To market, to market!

December 13, 2008

garlic20broken20food_ds03009The only kind of Christmas shopping I do is at organic farmers’ markets. I don’t go near shopping malls until January.

 

Some years ago I stopped buying gifts or ‘things’ for Christmas. Friends looked at me as if I was a meanie little Scrooge at first, but I had them around for drinks and nuts, and baked ham or roast leg  of lamb Greek-style, so they understood my not buying gifts was for reasons other than miserliness.

 

Una has a wooden hand-carved crib and manger scene she puts up and we have a little tinselly Christmas tree, and a silver garland/wreath made from indignous leaves hanging at the front door.

 

She gives her family chocolates and jams and knitted socks. I just give hugs and discourage people from giving me anything. I listen to Advent hymns  on my erratic CD player and send  a corned tongue and home-baked rusks to the old age home up the road.
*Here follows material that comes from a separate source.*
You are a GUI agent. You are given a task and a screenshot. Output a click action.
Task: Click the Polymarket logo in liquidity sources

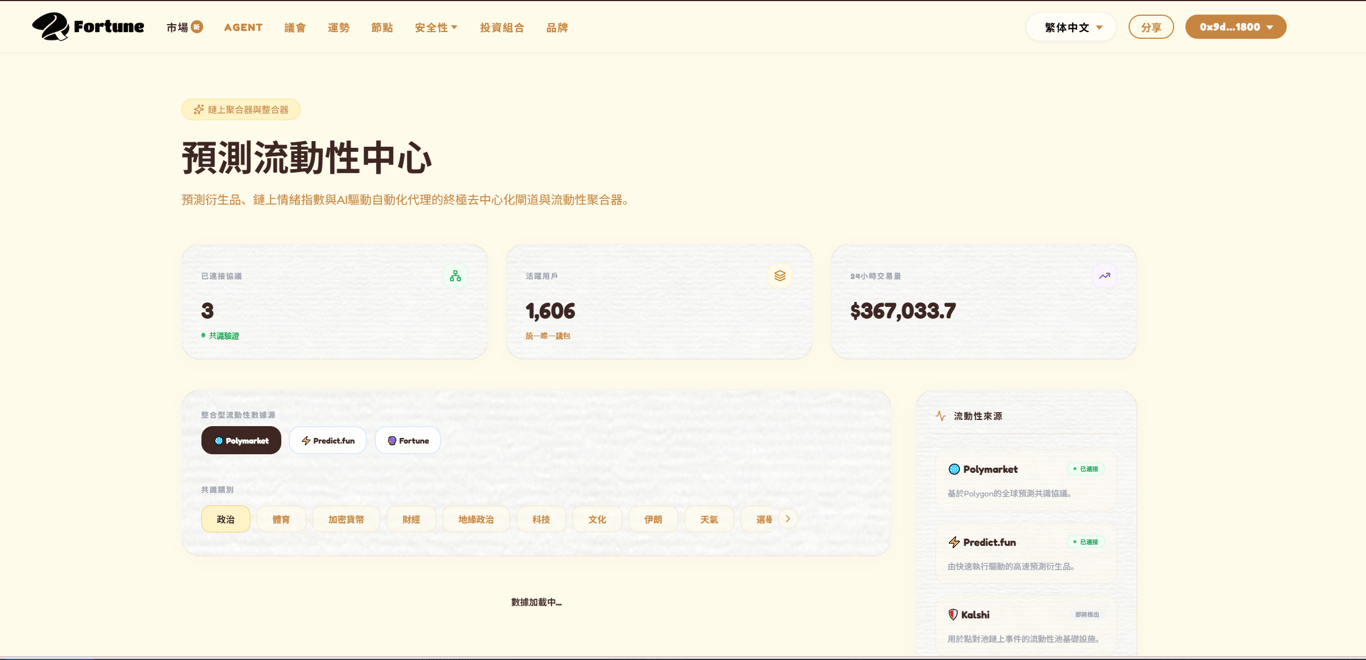click(954, 469)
We have a hospitable and thoughtful Christmas, but it is not about things, or overeating or getting stressed about entertaining. So simple, I don’t know why I didn’t do this in my 20s. I used to have fights in shopping malls and battle for parking and spend money on ridiculous presents and then of course I would drink too much and ruin my efforts and wake with that toxicity-driven panic on Boxing Day or New Year’s Day. Over-indulgence and waste and despondency go together for me.

 

Now I don’t have problem drinkers in my house. If a red-nosed and over-jolly neighbour pops in, I make tea and offer disprin for the next morning. Party-pooper.

 

So off we went to the new farmers’ market in Elgin to stock up for Christmas — ferocious heat and clear blue skies, the mountains almst velvety in the heat haze. I chose my spring onions and bottled olives and  a small locally cured gammon, some Swiss chard and small nutty-flavoured potatoes. We sampled schwarmas and falafel. There were oyster mushrooms and shiitake, fresh and delicate. I couldn’t get basil seedlings but got another small sage, some blood leaf for salads and a small Capiscum named ‘Explosive’ with lime-yellow chilies like tiny bananas. And organic garlic, pink and white.

 

Then we had coffee and came back home, very pleased with our purchases. By the time we left the market both the visitors and Swiss chard still on sale were wilting as temperatures rose to melting point. Not a breath of wind. We drove back through the furnace of the countryside, the old Cape I recall from my first years here. The landscape of the Boland and Overberg  looks so lusciously green with oak trees and vineyards and the deep blue skies, but it is unbearably hot. Cyclists and pedestrians keel over with heat-stroke or dehydration.

 

It was however perfect weather for bathing the puppies, so we did that, letting they shake themselves dry on the grass in the sun, and they are now fluffy and sweet-smellng, looking quite saleable to the highest bidder. Just joking.